And we have previous in the first podcast episode we discussed the field operation, how it exactly worked, as well as the fact that the field operation depended on the idea that those who were randomized seeking expungement, who were randomized to a traditional attorney client relationship, full representation from Kansas Legal Services, would achieve expungement at higher rates than those who were randomized to self help materials and to a consult with Kansas Legal Services. As we discussed in that process, that assumption that hope, whatever turned out to be true, so very strongly true.

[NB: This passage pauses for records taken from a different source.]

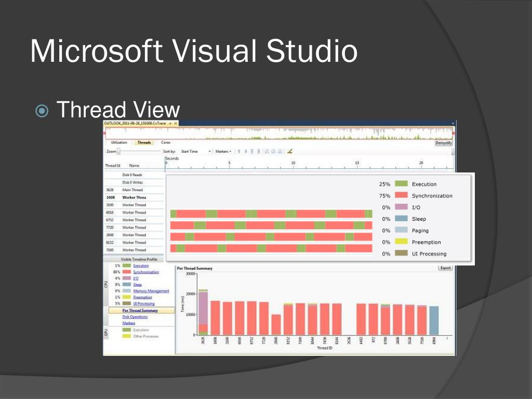Close the OUTLOOK CvTrace document tab
This screenshot has height=399, width=532.
176,123
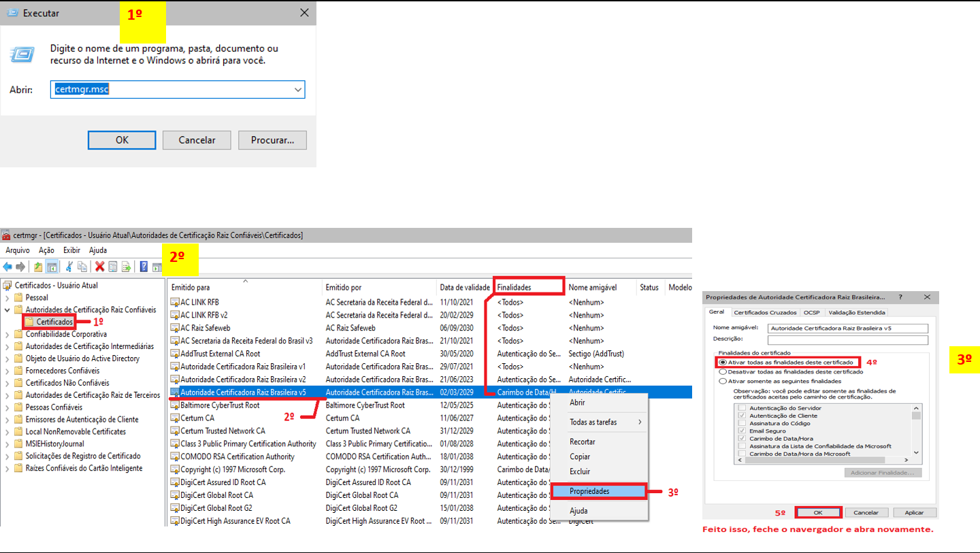Collapse Autoridades de Certificação Raiz Confiáveis node
The height and width of the screenshot is (553, 980).
tap(7, 310)
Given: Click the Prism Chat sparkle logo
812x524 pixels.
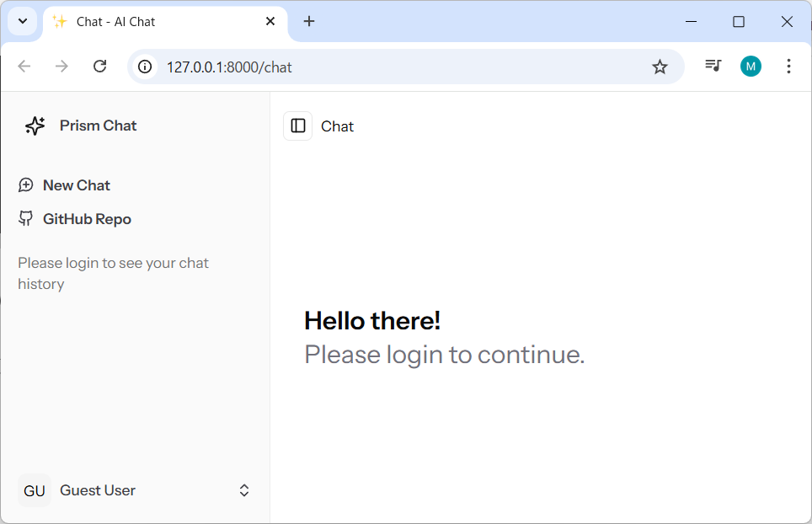Looking at the screenshot, I should (35, 126).
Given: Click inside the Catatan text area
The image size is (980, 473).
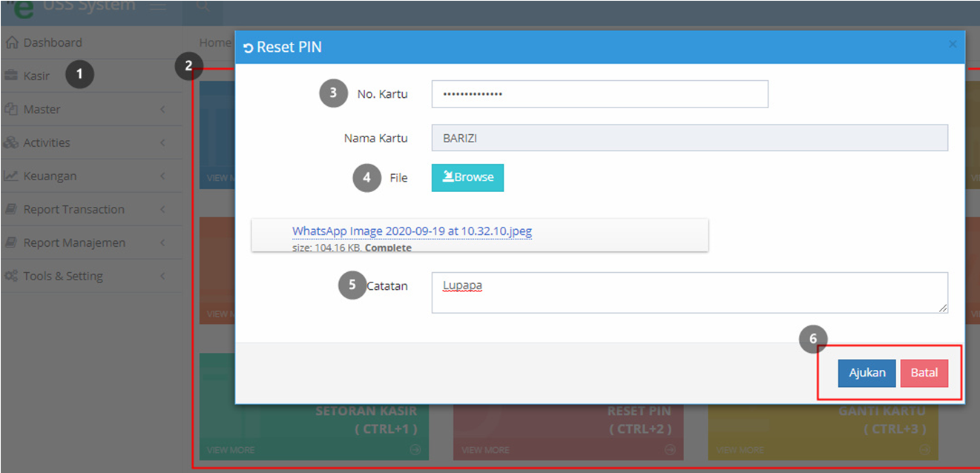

In the second podcast we discussed whether having an expungement or achieving an expungement improved participants job prospects, employment, what we could tell, which was little with respect to wages and income. And the overall conclusion was that unfortunately achieving an expungement raised the hope that those job or employment indicators would improve, but that there was no indication that they actually did.
And in particular there was no indication that there was an increase in the job application rate.
And so it was a little bit tricky to figure out a mechanism of how job prospects could have improved but actually evaded detection from our study.
And so today we're going to the third of the three. We're going to be discussing the other two primary outcomes that we studied in this research effort. Those are related to housing and identity to see whether there is any improvement in those two areas. And so with that framing, let me remind everyone who's here and is joining me on the podcast. So Marilyn, can you introduce yourself?
[00:02:50] Speaker B: Sure. Marilyn Harp, I'm the retired executive director of Kansas Legal Services.
[00:02:55] Speaker C: Terrific. Patricia hi, I'm Patricia Gantz. I'm a data analyst at the Access to Justice Lab.
[00:03:01] Speaker D: Renee hi, I'm Renee Dancer, researcher at the Access To Justice Lab.
[00:03:07] Speaker A: I'm Ryan.
[00:03:08] Speaker E: I'm Ryan Halen. I'm a data analyst at the Access to Justice Lab.
[00:03:12] Speaker C: Okay.
[00:03:12] Speaker A: And so. Super. So Ryan, let's start with you just for the elevator story here, the elevator pitch story here. With respect to housing, did we see any movement in terms of people's participants optimism with respect to housing and then any movement with respect to actual indicators of housing? So just overview, what did we find with respect to housing?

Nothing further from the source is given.